Background. During the literature review, it becomes evident that approaches to the early diagnosis and treatment of atherosclerosis are undergoing significant changes worldwide. Unfortunately, isolated atherosclerotic involvement of a single vascular territory is rarely encountered nowadays. On the contrary, it is increasingly common to observe atherosclerotic lesions affecting multiple vascular beds in the same patient.

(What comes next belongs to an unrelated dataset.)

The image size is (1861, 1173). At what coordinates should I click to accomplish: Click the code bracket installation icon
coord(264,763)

From this perspective, modern advances in the diagnostics of multifocal atherosclerotic disease and novel approaches to the treatment of atherosclerosis have fundamentally altered the conventional understanding of this pathology.


Materials and methods. Within the framework of our study, we included 105 patients examined and treated from 2019 to 2024 at the Republican Specialized Center of Surgical Angioneurology. All had hemodynamically significant stenosis of the carotid arteries and were diagnosed with either asymptomatic ischemic heart disease or stable angina pectoris (Functional Class I–II). Patients underwent both standard and specialized diagnostic procedures, including ECG, 24-hour Holter ECG monitoring, echocardiography, ultrasound examinations, CT, MRI, angiography (MSCT angiography, coronary angiography), as well as myocardial MRI stress perfusion.

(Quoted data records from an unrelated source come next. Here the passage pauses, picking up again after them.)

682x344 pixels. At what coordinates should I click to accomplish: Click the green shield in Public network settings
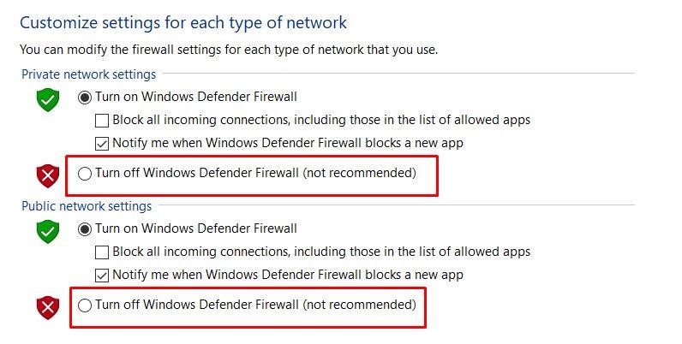(x=47, y=231)
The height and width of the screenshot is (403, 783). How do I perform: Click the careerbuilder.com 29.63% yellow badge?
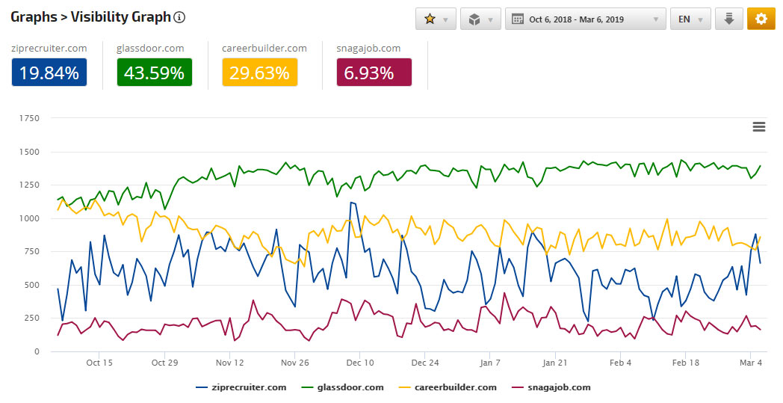[x=260, y=73]
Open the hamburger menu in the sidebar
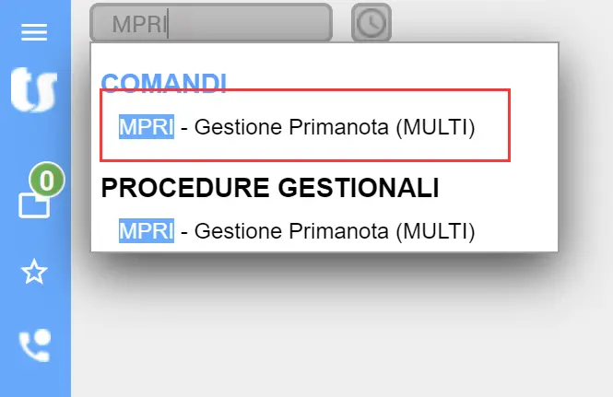This screenshot has height=397, width=613. (x=34, y=33)
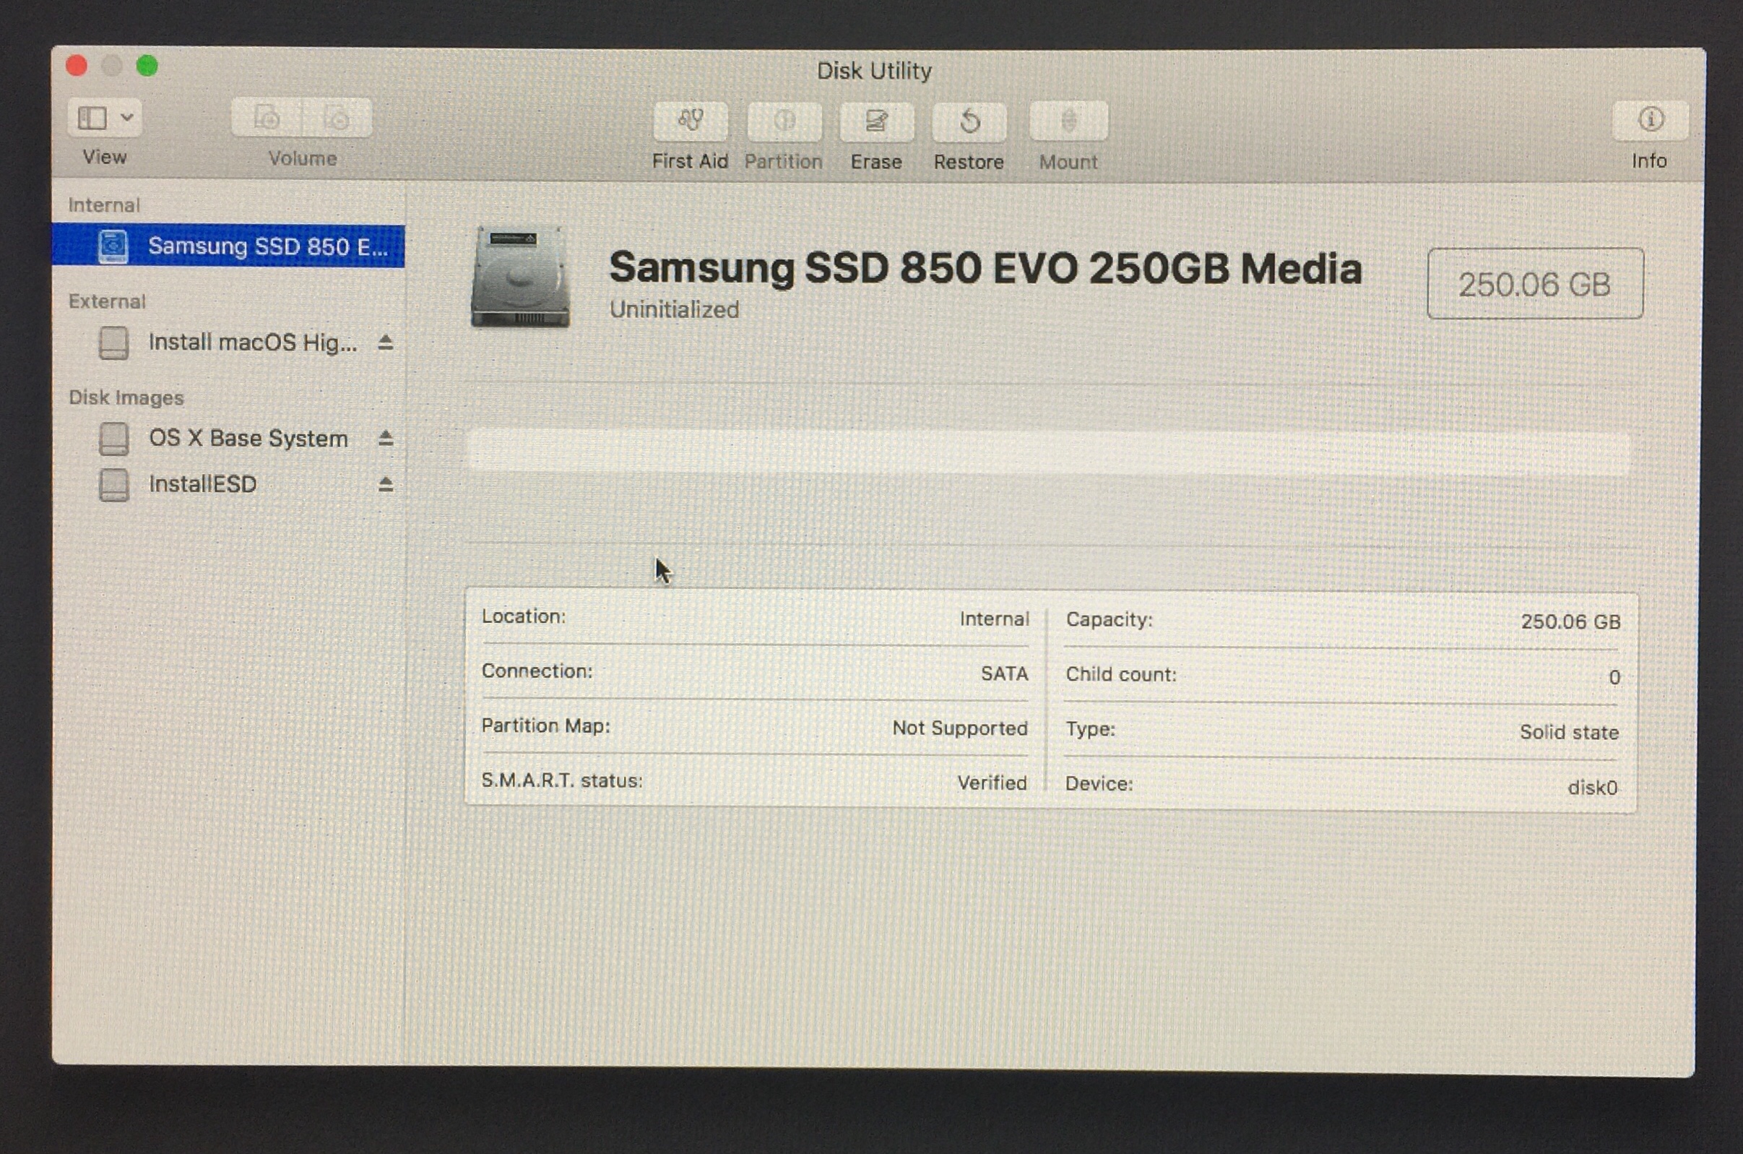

Results. In patients treated according to the developed algorithm, incidences of stroke, heart failure, acute coronary syndrome, and myocardial infarction were lower compared to the control group. In the main group, perioperative complications decreased to 2%, and long-term complications to 2.6%. Patient improvement was higher in the main group (53.9%) versus the control group (40.5%). A stratified approach in cases of combined carotid and coronary artery stenosis helped reduce complications and increase treatment efficacy.

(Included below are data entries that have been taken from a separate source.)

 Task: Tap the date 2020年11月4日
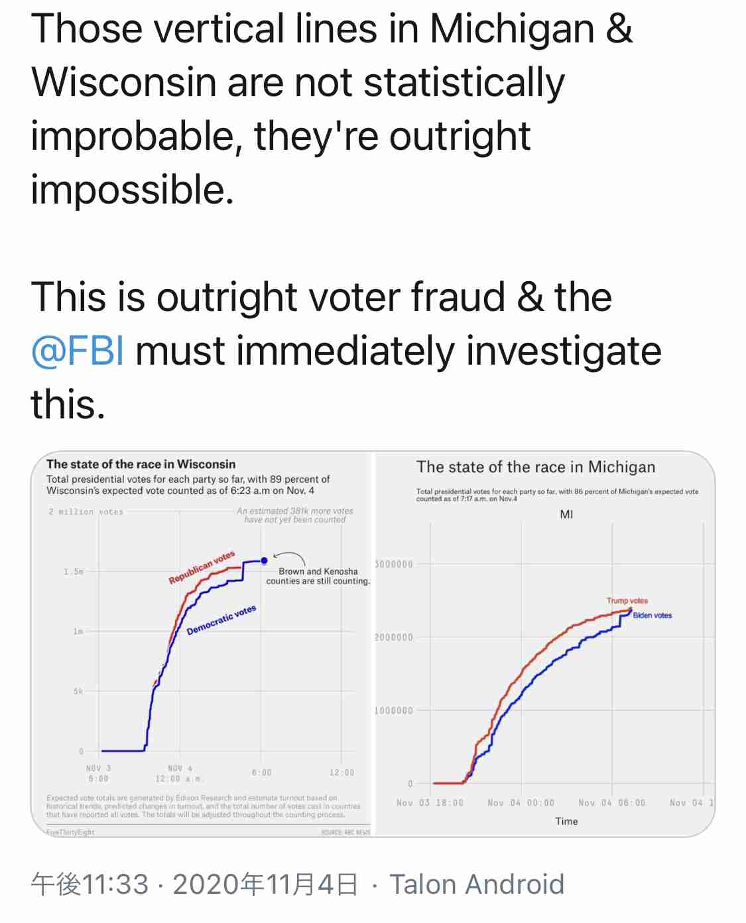[x=265, y=885]
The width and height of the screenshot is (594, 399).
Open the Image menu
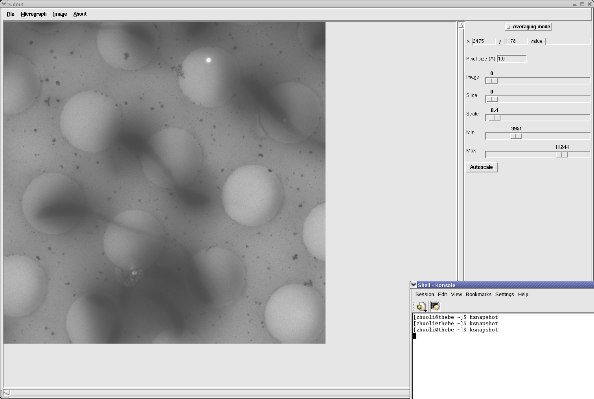[x=60, y=14]
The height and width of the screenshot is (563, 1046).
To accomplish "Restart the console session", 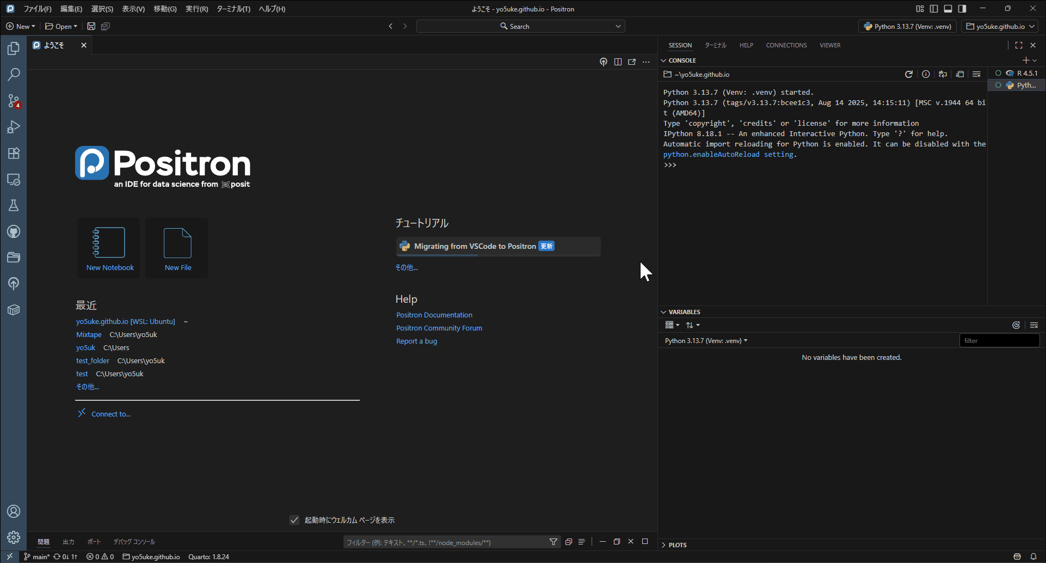I will coord(908,74).
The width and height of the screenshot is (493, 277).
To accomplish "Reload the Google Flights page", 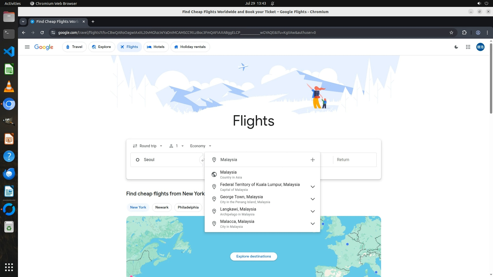I will pos(42,33).
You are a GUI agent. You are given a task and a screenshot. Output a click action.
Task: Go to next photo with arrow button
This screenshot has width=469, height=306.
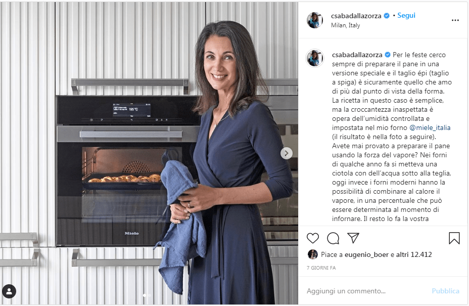coord(286,153)
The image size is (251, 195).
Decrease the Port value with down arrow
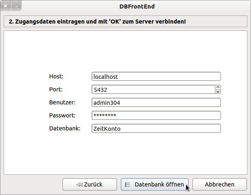tap(218, 92)
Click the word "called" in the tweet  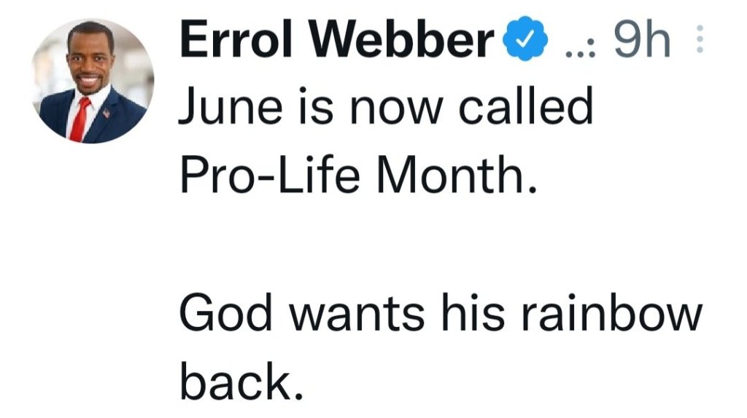point(525,108)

Conclusion. Carotid artery stenosis accompanied by asymptomatic coronary lesions most often involves two or more diseased vessels; isolated atherosclerotic processes are rare. At least four risk factors are typically present, the most common being hypertension, obesity, physical inactivity, hyperlipidemia, or diabetes mellitus. When myocardial MRI stress perfusion indicates ischemia or shows a perfusion reserve 2, performing coronary stenting first can help prevent cardiac complications during carotid reconstruction.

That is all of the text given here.